Express the listing below, starting at its first line and ending at the line that contains "Screen dimensions: 973x517", as a JSON list of strings with one string per line and no blank lines.
━━ DATA LINES
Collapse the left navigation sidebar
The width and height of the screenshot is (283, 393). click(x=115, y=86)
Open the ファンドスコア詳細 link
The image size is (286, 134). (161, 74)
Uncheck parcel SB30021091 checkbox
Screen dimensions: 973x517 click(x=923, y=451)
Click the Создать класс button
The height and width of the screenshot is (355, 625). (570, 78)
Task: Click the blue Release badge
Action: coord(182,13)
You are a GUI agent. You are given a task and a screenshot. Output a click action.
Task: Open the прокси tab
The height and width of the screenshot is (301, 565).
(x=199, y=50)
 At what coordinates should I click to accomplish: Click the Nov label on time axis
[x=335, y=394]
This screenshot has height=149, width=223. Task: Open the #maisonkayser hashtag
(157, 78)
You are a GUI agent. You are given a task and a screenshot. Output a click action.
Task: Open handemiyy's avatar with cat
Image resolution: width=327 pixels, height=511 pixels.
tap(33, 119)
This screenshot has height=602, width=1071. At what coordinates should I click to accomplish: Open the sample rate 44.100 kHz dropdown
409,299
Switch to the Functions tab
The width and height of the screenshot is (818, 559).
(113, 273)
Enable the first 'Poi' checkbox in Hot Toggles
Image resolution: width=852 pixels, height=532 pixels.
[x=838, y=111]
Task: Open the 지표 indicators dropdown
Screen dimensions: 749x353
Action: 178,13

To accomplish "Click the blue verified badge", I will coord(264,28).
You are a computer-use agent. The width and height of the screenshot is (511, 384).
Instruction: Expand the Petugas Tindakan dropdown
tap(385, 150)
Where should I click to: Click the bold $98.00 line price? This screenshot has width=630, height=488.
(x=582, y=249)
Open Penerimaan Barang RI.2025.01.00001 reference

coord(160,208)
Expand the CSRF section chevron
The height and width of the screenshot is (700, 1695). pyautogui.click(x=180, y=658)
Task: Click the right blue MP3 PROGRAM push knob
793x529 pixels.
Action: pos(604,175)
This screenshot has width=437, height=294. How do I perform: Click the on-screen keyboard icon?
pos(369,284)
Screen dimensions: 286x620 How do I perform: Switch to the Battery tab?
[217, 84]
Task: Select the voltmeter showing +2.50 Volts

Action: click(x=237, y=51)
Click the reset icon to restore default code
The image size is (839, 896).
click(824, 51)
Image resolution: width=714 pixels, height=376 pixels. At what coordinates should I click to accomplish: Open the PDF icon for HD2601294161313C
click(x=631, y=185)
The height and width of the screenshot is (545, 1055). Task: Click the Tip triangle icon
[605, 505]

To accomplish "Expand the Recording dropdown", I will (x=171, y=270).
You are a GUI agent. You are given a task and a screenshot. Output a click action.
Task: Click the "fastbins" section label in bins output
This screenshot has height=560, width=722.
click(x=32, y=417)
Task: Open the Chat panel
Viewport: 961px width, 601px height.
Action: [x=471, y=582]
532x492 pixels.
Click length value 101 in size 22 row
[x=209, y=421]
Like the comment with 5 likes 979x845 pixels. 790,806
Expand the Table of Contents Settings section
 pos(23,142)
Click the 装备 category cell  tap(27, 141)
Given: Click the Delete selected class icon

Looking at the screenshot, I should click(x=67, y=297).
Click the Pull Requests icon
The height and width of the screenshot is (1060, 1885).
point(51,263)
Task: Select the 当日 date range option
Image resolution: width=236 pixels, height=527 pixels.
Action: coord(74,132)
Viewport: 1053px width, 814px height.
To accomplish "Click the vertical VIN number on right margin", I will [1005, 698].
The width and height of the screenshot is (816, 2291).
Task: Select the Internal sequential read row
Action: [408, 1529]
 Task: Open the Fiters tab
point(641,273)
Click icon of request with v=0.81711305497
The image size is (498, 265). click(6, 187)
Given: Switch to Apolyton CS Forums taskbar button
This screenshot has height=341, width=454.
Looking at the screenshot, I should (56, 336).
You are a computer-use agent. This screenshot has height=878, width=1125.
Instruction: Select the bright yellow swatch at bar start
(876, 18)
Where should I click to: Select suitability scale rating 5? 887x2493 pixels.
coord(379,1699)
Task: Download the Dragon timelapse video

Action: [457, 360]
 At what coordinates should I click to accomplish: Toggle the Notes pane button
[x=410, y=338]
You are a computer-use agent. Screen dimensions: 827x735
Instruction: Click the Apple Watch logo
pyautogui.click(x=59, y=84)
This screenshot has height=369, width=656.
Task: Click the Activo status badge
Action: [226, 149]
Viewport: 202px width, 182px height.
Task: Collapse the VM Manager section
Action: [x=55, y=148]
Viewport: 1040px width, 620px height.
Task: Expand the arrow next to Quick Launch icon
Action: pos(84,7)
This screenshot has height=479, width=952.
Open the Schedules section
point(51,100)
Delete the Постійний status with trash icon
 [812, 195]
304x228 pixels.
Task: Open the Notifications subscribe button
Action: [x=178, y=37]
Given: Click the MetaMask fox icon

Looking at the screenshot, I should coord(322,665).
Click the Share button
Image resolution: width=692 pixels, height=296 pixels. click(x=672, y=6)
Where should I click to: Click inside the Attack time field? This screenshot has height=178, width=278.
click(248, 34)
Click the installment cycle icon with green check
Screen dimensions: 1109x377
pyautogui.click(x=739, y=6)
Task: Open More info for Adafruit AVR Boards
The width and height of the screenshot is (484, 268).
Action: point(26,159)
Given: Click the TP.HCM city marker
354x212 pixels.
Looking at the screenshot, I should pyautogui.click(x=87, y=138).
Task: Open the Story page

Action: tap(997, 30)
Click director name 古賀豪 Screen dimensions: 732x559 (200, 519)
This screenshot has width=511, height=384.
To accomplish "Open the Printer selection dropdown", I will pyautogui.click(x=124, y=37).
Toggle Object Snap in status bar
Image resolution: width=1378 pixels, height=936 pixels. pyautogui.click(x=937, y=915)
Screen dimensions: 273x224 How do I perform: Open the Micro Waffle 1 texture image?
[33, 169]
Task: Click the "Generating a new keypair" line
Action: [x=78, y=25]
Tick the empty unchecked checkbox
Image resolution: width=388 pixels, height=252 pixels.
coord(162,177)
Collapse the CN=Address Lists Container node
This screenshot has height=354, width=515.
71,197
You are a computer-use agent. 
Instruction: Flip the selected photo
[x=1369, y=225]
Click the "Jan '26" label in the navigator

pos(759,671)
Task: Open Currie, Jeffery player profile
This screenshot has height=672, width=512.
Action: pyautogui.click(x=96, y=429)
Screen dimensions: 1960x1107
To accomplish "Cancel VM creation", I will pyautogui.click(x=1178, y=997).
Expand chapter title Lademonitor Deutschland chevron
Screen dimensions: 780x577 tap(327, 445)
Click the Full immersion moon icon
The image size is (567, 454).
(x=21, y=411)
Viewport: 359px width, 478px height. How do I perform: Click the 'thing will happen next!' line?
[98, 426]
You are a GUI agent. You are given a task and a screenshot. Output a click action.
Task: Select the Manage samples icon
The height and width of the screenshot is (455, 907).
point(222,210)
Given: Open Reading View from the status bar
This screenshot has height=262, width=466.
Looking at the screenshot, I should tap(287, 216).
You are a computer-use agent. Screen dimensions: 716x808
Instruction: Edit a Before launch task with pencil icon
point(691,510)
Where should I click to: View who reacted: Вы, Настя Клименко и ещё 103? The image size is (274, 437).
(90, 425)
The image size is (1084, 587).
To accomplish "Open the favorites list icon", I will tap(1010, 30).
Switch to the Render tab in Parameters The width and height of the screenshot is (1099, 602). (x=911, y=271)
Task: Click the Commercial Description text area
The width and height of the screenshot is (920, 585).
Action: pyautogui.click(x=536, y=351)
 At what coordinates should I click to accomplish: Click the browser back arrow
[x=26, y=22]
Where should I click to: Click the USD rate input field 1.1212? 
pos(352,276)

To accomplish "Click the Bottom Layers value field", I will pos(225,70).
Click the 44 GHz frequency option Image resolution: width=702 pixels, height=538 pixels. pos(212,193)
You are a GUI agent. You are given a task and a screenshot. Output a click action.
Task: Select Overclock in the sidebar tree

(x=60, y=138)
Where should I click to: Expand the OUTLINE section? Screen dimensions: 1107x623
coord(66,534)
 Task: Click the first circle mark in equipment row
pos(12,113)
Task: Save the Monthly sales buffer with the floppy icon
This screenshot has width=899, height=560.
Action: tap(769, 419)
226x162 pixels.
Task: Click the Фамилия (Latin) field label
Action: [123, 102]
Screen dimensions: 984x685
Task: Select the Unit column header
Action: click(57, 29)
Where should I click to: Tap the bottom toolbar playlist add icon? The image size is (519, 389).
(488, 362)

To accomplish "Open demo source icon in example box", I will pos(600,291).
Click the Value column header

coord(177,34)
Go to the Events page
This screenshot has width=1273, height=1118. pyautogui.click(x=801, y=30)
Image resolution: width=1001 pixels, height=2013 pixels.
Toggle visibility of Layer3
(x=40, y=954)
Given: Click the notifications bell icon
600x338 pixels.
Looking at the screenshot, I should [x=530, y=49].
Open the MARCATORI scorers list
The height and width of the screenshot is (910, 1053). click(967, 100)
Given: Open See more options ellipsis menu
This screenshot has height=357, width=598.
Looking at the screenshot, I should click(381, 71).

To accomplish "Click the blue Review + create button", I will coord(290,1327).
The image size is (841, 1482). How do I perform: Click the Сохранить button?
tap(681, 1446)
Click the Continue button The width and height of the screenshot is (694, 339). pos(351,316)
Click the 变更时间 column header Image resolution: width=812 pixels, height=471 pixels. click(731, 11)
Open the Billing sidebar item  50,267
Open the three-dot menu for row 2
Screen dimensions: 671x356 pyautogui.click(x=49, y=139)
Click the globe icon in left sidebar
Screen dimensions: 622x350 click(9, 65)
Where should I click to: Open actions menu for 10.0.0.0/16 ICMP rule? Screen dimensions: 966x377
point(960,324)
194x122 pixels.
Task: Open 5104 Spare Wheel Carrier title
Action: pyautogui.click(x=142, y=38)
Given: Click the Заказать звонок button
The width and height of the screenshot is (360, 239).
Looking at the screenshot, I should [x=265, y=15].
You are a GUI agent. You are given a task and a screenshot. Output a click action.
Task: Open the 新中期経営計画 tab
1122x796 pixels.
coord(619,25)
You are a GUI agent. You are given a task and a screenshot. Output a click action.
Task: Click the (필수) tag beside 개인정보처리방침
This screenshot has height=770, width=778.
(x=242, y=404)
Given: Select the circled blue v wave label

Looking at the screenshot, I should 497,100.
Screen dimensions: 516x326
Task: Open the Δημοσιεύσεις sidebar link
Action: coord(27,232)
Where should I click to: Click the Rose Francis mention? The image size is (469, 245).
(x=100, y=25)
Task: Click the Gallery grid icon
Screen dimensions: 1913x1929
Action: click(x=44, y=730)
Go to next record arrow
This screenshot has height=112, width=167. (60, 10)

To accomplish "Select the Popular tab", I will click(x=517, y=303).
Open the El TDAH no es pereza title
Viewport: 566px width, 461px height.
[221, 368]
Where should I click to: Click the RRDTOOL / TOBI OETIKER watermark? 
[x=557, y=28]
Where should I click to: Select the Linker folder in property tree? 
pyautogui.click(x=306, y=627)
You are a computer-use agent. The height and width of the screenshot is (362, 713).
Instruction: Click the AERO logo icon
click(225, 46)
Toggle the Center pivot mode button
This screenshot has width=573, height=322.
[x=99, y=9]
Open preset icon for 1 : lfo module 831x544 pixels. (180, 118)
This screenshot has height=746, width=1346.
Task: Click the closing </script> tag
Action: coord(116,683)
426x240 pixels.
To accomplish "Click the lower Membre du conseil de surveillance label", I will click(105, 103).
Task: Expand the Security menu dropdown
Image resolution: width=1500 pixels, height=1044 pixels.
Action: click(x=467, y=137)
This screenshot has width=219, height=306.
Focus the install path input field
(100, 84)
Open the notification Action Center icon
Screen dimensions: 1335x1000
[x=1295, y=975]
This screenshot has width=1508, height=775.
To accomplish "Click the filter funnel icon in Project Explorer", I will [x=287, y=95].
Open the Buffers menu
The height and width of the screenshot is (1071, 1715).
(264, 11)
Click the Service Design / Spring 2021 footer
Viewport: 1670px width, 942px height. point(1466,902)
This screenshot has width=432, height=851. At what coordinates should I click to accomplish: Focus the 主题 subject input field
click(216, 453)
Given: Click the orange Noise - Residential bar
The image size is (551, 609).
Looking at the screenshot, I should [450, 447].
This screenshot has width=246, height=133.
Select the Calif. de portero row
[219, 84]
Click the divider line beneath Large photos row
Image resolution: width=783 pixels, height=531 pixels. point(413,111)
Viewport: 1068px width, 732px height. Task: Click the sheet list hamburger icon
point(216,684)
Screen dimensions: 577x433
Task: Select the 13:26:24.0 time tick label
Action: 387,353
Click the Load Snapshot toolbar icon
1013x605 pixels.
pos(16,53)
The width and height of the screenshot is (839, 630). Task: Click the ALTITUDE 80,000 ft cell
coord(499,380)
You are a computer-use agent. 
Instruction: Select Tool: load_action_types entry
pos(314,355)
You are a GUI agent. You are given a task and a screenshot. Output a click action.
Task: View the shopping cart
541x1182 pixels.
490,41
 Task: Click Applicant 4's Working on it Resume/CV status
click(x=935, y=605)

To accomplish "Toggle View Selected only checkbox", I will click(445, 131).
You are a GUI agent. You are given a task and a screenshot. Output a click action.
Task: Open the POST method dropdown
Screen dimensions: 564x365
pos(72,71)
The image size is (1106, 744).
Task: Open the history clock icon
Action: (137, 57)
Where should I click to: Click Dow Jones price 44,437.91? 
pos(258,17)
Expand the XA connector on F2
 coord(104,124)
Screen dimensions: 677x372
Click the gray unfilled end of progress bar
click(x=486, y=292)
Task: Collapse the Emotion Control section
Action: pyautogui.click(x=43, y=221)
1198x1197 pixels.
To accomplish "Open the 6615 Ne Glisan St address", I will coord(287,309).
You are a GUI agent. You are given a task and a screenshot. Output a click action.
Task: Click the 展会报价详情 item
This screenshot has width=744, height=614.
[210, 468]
━━━━
> [EXERCISE RESULT]
[
  "Collapse the left navigation sidebar",
  "The width and height of the screenshot is (283, 393). click(x=115, y=86)",
  "Open the ファンドスコア詳細 link",
  "The image size is (286, 134). (161, 74)",
  "Uncheck parcel SB30021091 checkbox",
  "Screen dimensions: 973x517 click(x=923, y=451)"
]